- _Exercise description_:
Scan the listing for the word "computer" and give the number of lines where it appears, with no other text.

- _Given entries_:
++++++

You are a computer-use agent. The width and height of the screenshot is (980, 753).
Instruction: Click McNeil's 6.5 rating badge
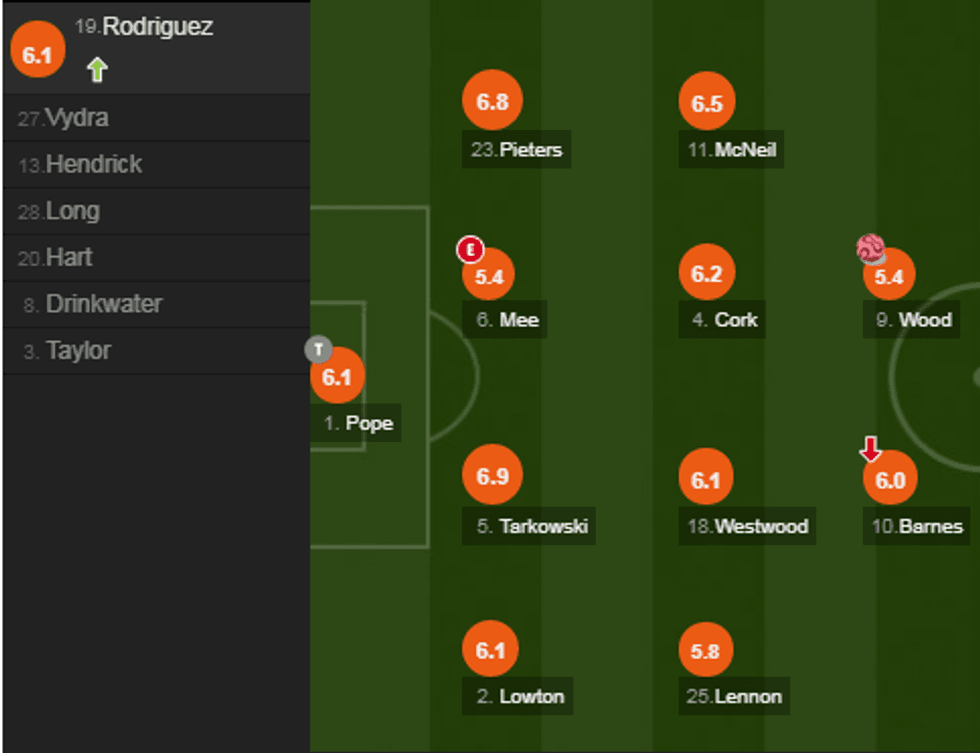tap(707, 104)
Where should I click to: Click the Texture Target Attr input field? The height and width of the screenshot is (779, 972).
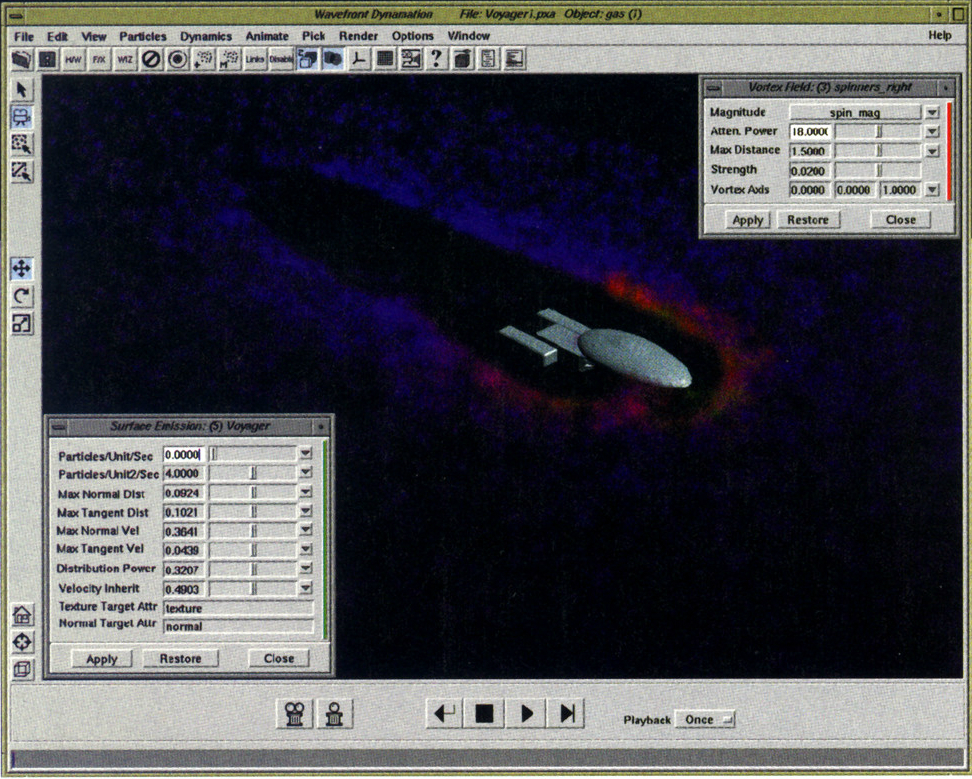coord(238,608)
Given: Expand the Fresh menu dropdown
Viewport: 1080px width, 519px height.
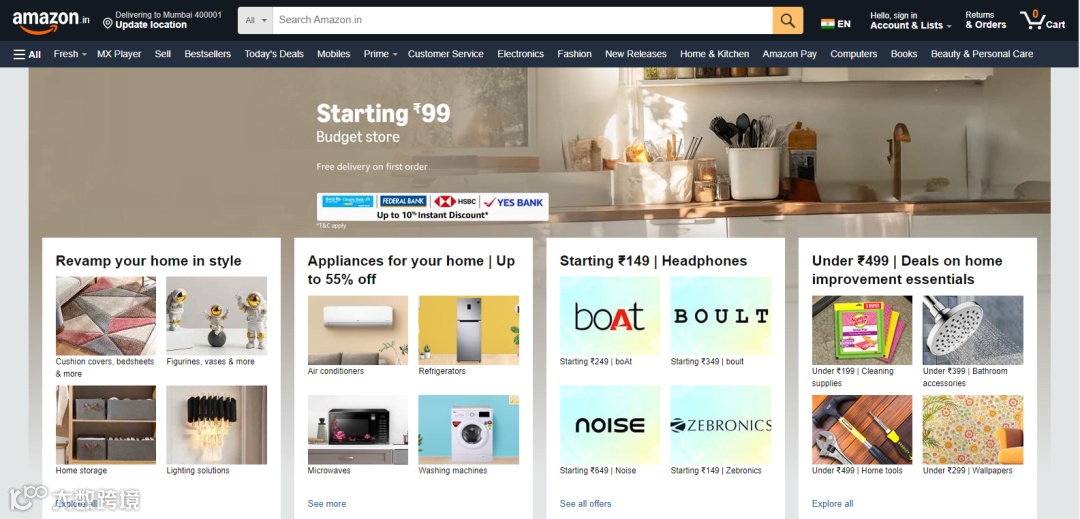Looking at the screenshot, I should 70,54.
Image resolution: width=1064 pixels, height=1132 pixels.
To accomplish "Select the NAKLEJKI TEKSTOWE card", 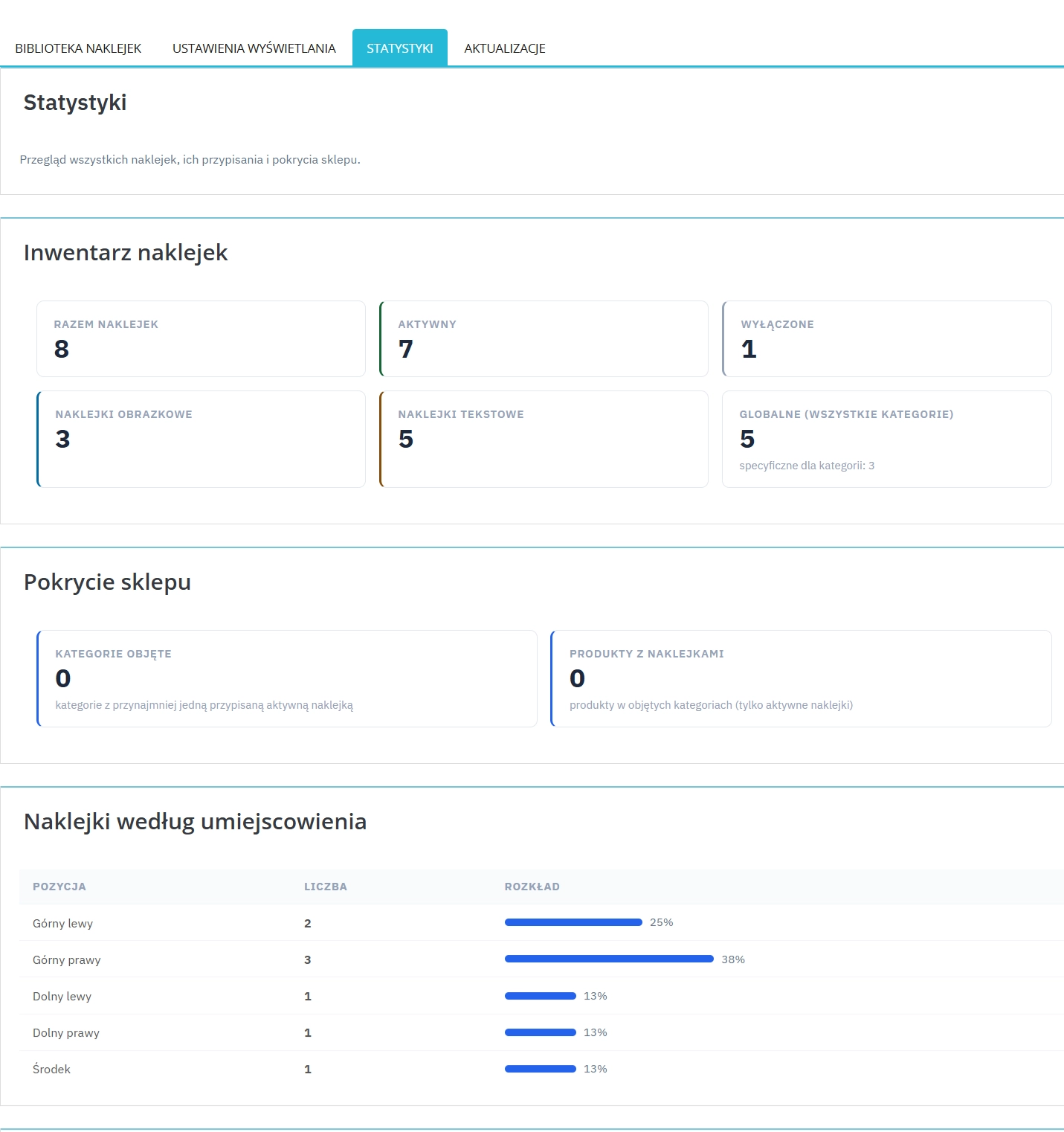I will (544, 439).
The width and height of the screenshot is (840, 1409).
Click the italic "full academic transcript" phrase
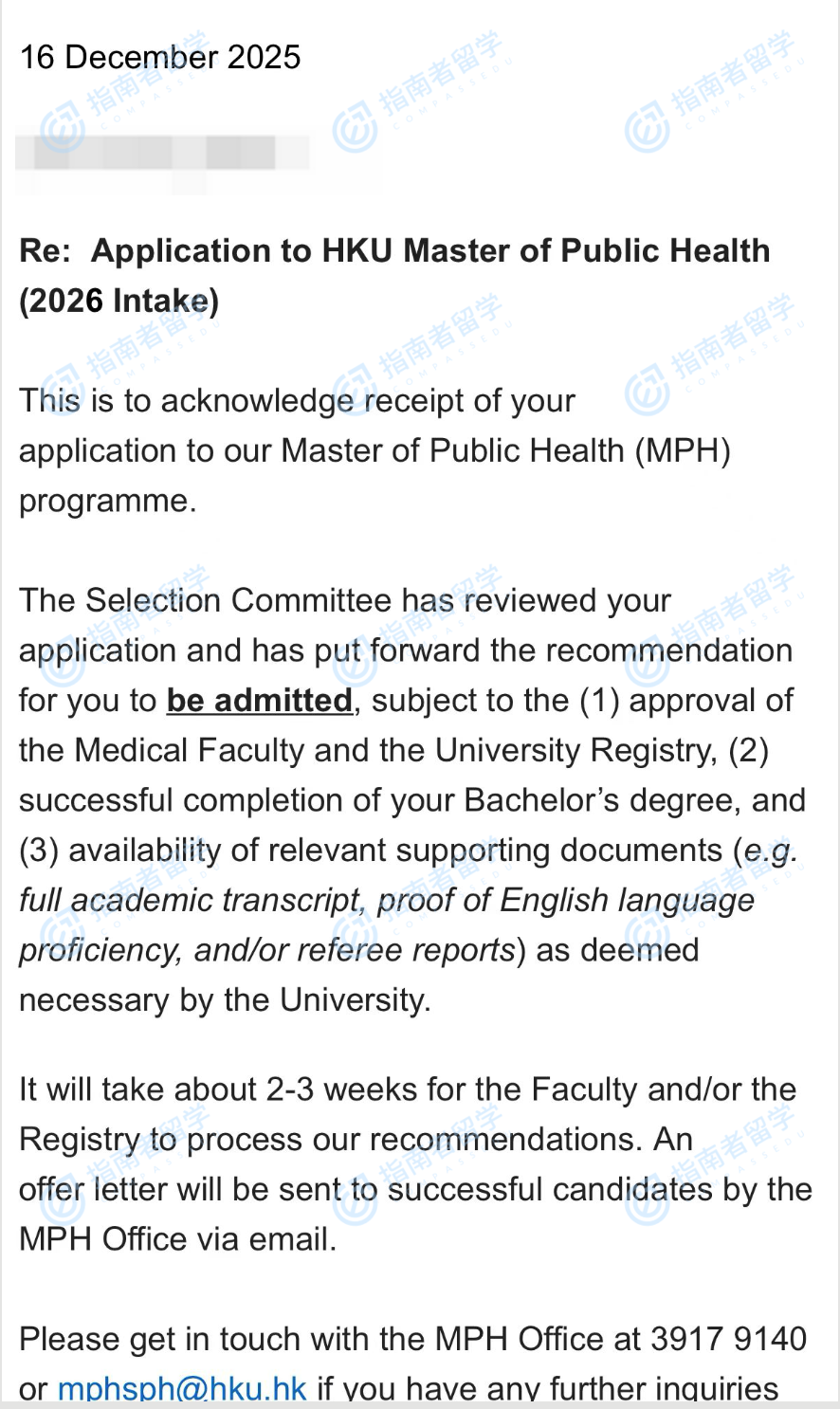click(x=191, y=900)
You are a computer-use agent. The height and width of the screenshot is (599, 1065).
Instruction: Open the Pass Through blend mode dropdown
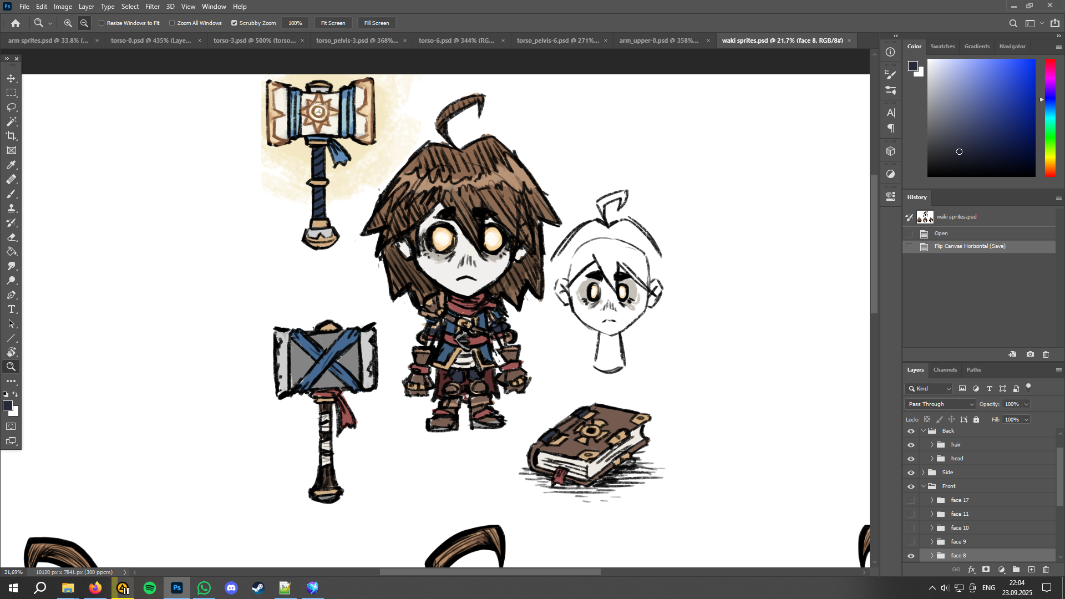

++++++

- _Solution to the exercise_:
2